> Your objective
Where a line of the material contains the string "computer", copy that line.
****************
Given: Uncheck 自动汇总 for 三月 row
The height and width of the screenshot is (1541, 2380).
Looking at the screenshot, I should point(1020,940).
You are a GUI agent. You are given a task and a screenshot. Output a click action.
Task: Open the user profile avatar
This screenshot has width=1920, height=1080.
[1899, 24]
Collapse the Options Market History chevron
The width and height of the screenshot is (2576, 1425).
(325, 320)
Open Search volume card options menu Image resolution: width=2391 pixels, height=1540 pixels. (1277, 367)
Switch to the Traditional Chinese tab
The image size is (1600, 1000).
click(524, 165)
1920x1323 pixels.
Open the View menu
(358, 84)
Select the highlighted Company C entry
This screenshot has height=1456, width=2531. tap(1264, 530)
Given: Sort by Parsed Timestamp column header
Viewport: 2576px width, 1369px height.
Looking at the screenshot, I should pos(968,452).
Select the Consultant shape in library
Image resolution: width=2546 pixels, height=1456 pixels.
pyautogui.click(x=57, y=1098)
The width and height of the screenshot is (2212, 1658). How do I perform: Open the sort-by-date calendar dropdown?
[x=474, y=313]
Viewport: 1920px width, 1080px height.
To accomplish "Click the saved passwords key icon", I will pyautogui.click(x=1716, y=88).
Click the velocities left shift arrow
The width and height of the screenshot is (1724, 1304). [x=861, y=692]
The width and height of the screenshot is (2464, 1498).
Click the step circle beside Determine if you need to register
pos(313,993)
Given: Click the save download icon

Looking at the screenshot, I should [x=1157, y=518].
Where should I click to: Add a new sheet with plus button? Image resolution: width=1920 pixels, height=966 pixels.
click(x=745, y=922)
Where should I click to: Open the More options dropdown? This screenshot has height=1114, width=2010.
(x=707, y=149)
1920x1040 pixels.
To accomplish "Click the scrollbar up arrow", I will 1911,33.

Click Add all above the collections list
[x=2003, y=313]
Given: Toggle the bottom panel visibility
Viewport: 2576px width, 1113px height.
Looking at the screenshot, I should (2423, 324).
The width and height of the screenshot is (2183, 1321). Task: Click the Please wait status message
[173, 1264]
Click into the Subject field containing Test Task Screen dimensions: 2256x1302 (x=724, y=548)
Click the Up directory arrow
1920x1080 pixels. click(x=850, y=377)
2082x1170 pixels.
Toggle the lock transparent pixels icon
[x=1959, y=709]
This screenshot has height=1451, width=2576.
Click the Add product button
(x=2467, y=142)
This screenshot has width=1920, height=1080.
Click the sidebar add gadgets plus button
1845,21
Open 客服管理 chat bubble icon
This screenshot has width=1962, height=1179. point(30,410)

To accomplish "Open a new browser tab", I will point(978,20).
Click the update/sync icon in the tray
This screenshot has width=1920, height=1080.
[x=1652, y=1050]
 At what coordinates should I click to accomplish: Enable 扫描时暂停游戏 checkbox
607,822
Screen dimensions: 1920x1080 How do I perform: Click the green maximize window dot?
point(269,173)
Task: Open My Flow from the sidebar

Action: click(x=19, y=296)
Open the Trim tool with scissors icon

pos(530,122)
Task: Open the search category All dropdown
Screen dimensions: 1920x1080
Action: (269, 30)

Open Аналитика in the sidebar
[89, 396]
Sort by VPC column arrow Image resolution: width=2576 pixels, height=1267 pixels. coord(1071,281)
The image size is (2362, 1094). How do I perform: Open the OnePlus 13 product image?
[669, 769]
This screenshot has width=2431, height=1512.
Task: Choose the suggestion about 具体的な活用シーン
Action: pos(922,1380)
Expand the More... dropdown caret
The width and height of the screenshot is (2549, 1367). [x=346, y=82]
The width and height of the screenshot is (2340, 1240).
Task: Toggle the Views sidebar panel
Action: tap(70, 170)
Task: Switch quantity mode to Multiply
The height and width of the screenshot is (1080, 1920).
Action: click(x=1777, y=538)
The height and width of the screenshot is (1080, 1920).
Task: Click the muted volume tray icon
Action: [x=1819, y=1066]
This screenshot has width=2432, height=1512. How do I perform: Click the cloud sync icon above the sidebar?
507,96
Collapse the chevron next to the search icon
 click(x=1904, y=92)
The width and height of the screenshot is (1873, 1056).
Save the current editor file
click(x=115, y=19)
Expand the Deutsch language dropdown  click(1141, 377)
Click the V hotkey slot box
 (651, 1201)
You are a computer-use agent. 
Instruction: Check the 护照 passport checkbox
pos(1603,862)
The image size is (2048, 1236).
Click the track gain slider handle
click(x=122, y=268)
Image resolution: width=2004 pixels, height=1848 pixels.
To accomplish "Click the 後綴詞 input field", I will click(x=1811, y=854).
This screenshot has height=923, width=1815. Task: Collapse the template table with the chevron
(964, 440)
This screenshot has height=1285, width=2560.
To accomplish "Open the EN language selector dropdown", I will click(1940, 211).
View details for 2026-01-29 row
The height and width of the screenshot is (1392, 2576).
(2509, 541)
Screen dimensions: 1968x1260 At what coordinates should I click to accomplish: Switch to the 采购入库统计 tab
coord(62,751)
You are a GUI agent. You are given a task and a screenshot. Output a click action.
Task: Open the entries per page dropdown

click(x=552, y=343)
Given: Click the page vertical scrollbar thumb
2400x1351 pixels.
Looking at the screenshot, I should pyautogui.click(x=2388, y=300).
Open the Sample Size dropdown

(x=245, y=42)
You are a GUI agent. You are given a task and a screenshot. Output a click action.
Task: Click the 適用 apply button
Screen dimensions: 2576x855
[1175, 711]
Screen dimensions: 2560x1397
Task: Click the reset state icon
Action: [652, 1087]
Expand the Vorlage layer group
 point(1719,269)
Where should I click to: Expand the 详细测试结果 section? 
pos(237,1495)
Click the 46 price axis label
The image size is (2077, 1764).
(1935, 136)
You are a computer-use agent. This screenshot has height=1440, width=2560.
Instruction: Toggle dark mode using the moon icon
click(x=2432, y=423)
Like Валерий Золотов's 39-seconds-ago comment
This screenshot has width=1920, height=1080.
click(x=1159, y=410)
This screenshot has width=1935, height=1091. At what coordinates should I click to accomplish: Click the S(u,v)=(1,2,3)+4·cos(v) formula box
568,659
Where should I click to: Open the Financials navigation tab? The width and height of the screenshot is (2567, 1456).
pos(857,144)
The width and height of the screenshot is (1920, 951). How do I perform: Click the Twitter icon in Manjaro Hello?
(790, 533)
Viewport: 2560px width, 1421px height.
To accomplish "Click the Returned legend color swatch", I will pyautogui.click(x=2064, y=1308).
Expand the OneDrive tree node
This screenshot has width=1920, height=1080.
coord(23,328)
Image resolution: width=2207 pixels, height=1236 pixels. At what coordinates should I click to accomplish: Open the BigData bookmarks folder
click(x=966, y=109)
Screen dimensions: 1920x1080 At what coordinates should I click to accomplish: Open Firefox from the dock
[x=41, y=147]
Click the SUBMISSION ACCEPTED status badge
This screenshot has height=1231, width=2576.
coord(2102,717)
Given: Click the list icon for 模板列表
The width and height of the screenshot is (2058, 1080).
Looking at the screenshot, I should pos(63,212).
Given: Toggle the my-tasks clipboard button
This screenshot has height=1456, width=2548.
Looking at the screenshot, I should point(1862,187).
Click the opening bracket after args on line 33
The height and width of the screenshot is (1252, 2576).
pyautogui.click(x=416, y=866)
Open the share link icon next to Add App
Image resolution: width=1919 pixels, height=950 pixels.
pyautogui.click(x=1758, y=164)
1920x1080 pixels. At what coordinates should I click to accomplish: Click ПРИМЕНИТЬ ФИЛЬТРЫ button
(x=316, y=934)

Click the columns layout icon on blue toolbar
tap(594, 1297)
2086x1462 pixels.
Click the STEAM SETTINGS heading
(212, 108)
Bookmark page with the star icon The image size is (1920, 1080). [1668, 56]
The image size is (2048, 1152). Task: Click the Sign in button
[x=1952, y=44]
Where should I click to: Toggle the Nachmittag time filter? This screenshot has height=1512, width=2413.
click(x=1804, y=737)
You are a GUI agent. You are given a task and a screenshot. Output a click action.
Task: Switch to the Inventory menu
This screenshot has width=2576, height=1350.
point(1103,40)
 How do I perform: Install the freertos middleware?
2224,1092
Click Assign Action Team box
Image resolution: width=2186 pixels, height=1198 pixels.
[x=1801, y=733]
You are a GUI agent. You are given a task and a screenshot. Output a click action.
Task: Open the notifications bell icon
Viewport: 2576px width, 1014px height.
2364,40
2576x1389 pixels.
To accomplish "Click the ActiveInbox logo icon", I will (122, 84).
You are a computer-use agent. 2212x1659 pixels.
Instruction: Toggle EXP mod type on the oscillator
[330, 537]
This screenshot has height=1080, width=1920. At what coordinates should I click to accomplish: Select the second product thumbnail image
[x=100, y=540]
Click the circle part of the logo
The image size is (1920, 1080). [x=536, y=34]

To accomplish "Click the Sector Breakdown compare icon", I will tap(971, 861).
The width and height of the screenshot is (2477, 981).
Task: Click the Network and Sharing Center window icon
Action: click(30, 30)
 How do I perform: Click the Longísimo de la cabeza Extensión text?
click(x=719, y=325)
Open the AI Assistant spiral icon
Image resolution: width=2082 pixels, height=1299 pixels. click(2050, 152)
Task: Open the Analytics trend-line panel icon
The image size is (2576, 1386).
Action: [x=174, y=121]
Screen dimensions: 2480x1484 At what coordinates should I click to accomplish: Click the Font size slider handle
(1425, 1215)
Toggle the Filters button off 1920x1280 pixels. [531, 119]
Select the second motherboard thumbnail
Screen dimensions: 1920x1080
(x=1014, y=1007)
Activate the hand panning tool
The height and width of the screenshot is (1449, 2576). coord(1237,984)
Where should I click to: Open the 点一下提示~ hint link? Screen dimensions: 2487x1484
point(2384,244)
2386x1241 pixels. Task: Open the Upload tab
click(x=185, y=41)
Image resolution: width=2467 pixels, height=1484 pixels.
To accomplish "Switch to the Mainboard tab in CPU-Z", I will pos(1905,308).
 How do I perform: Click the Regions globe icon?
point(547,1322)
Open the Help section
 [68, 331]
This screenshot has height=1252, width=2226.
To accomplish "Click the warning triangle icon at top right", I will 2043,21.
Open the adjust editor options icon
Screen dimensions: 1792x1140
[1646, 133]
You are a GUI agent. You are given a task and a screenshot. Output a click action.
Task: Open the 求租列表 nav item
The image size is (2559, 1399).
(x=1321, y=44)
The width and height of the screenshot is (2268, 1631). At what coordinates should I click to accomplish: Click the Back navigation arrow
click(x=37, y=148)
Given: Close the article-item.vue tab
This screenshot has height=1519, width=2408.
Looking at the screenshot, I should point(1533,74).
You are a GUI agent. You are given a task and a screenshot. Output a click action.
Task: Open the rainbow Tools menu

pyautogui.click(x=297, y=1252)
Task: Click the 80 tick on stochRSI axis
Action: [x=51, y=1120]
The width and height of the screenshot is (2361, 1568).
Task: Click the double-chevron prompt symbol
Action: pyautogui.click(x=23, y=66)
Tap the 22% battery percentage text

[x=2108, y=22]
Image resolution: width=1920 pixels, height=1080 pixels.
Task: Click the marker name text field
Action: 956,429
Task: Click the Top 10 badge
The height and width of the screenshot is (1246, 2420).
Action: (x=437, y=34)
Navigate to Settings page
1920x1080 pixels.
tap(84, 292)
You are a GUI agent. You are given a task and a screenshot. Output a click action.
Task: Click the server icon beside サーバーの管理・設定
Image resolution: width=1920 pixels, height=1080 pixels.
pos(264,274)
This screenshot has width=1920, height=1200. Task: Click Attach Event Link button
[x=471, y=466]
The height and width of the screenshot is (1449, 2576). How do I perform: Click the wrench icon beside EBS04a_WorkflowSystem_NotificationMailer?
****************
> Output of the exercise
You are a computer-use agent. 
You are a computer-use agent. This screenshot has height=1440, width=2560.
You are a computer-use agent. 2212x1659 pixels.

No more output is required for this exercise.